• Requirement: The answer should contain only the lines from the beginning of the entries through the line that holds "Select the Crop tool", given again exactly, with no pictures.

Dataset records:
=====

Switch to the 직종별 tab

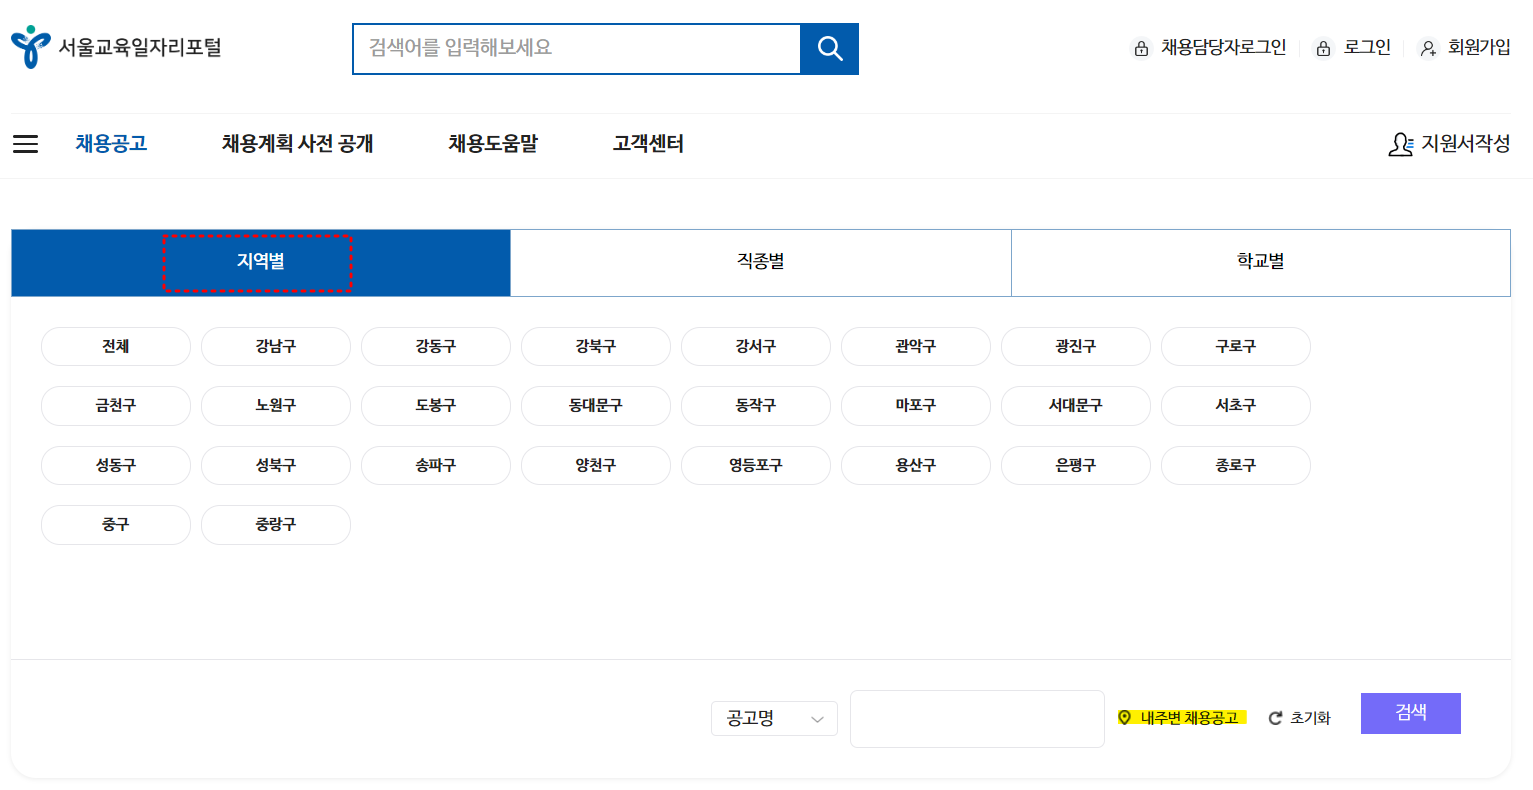point(760,262)
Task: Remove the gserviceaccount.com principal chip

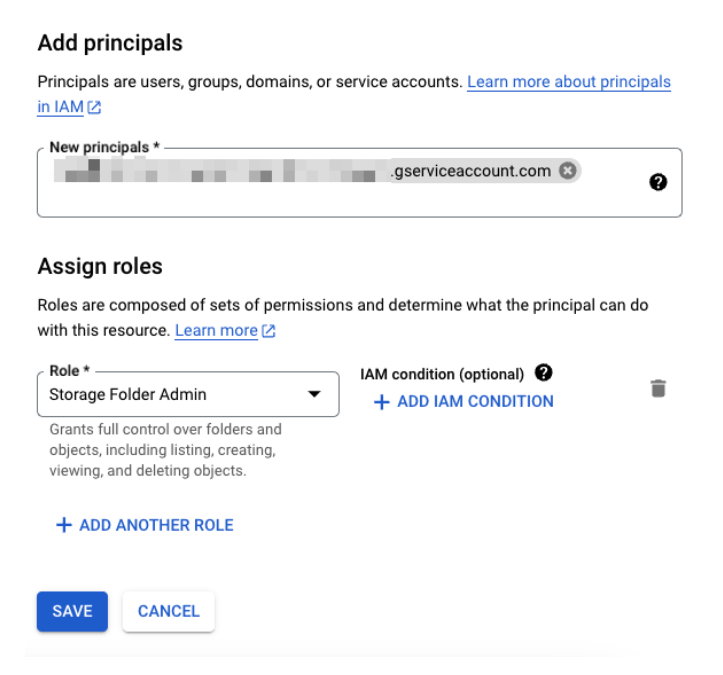Action: (568, 171)
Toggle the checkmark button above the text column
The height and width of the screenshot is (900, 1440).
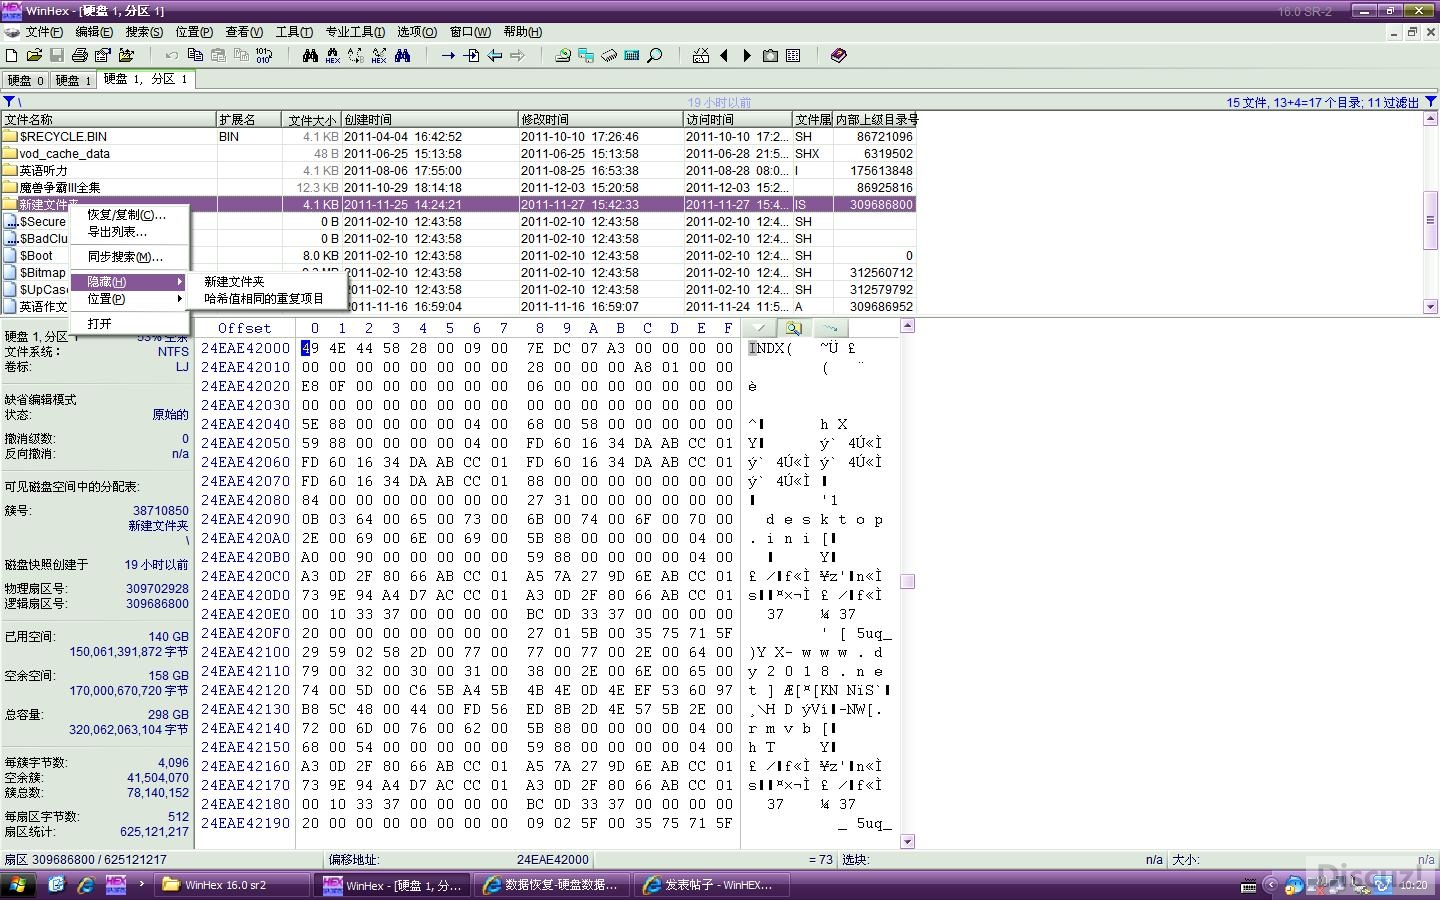pos(760,328)
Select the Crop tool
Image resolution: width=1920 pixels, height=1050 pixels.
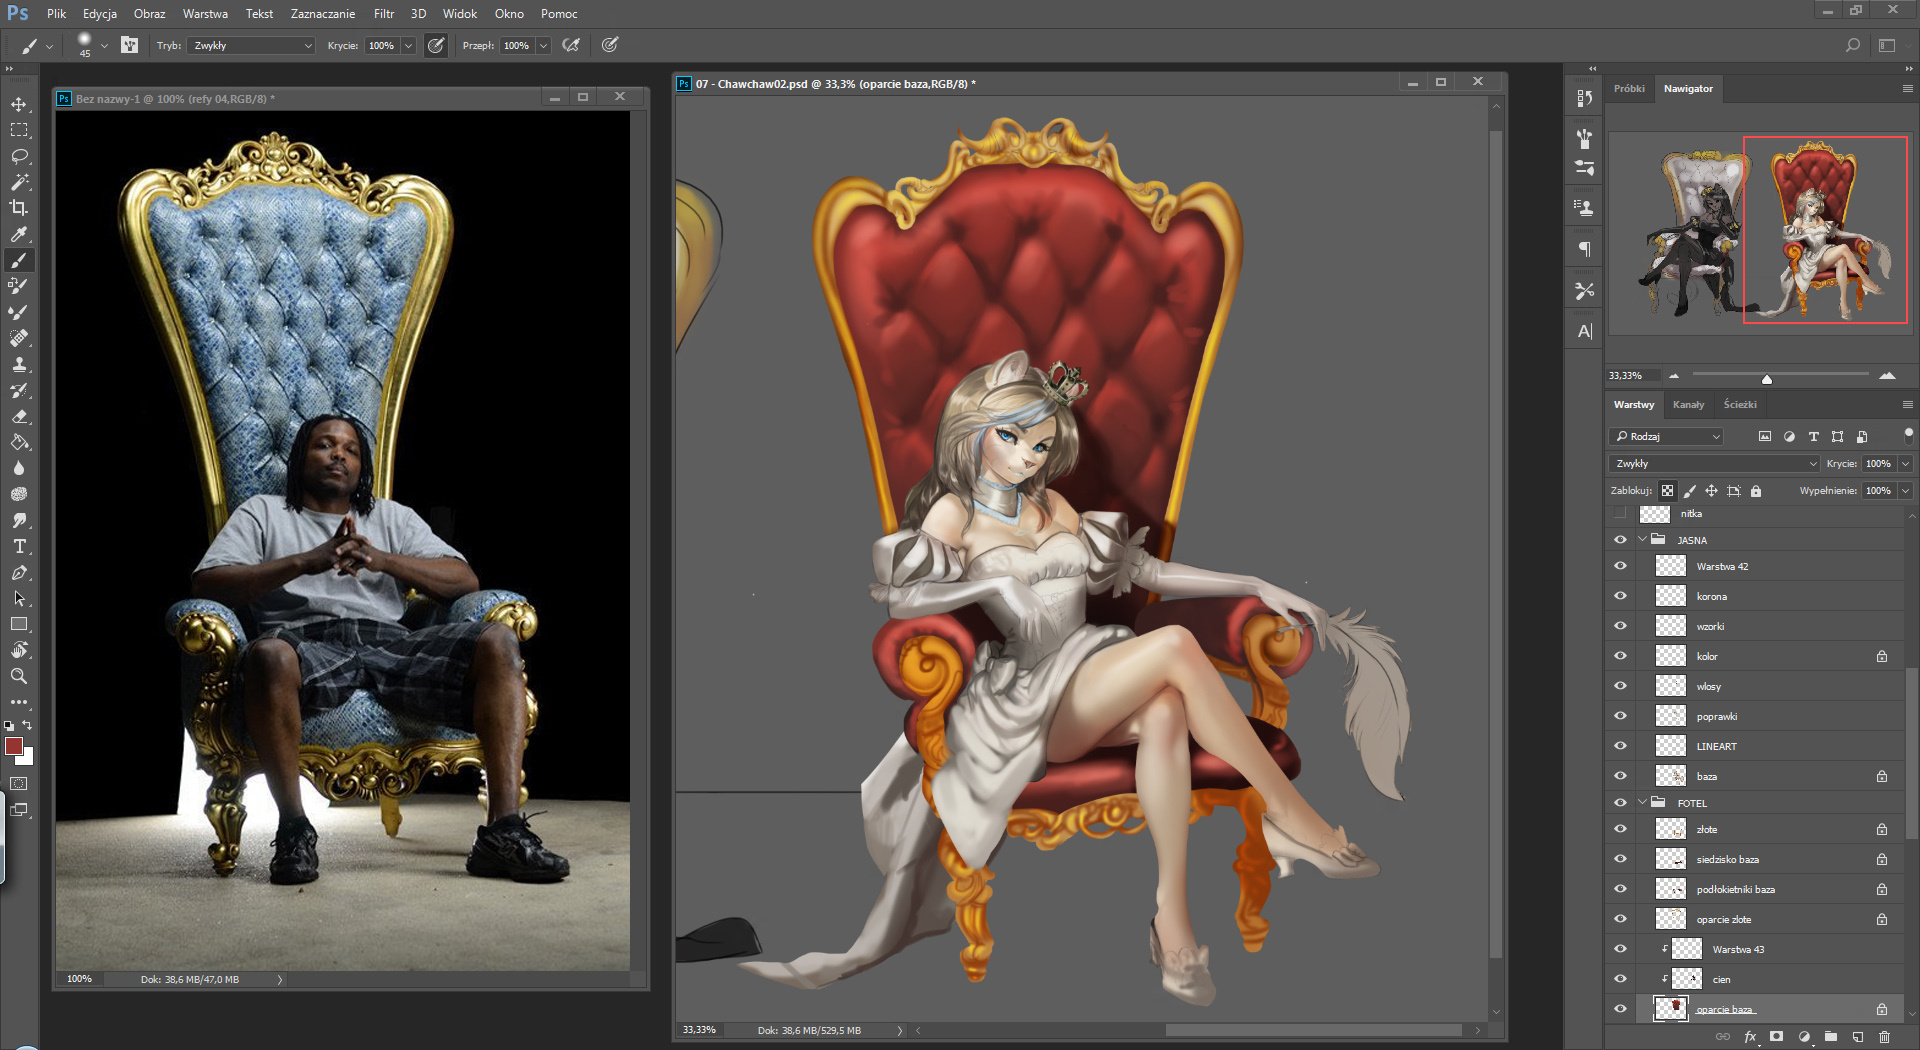tap(19, 208)
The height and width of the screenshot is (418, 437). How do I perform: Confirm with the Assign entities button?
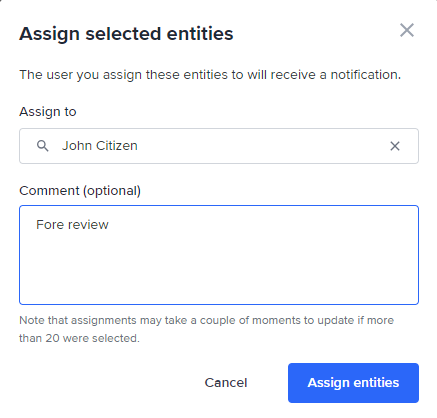(x=353, y=383)
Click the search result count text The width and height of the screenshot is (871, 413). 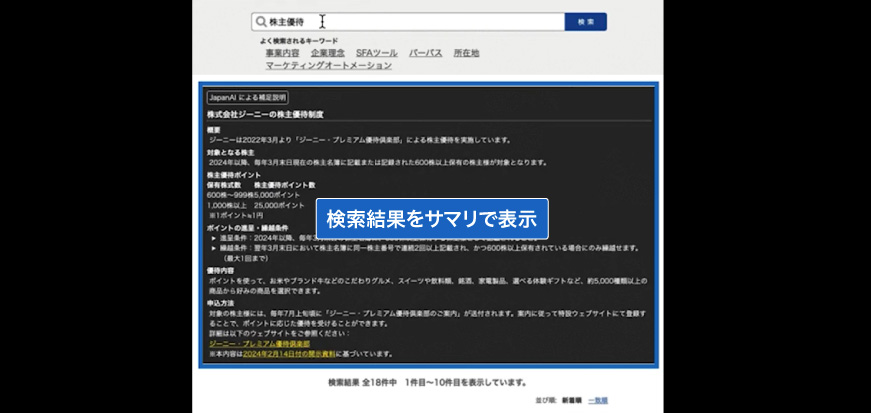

=====

• Response:
Switch to the 직종별 tab

point(760,262)
Task: Remove the gserviceaccount.com principal chip

Action: (568, 171)
Toggle the checkmark button above the text column
The height and width of the screenshot is (900, 1440).
pos(760,328)
Select the Crop tool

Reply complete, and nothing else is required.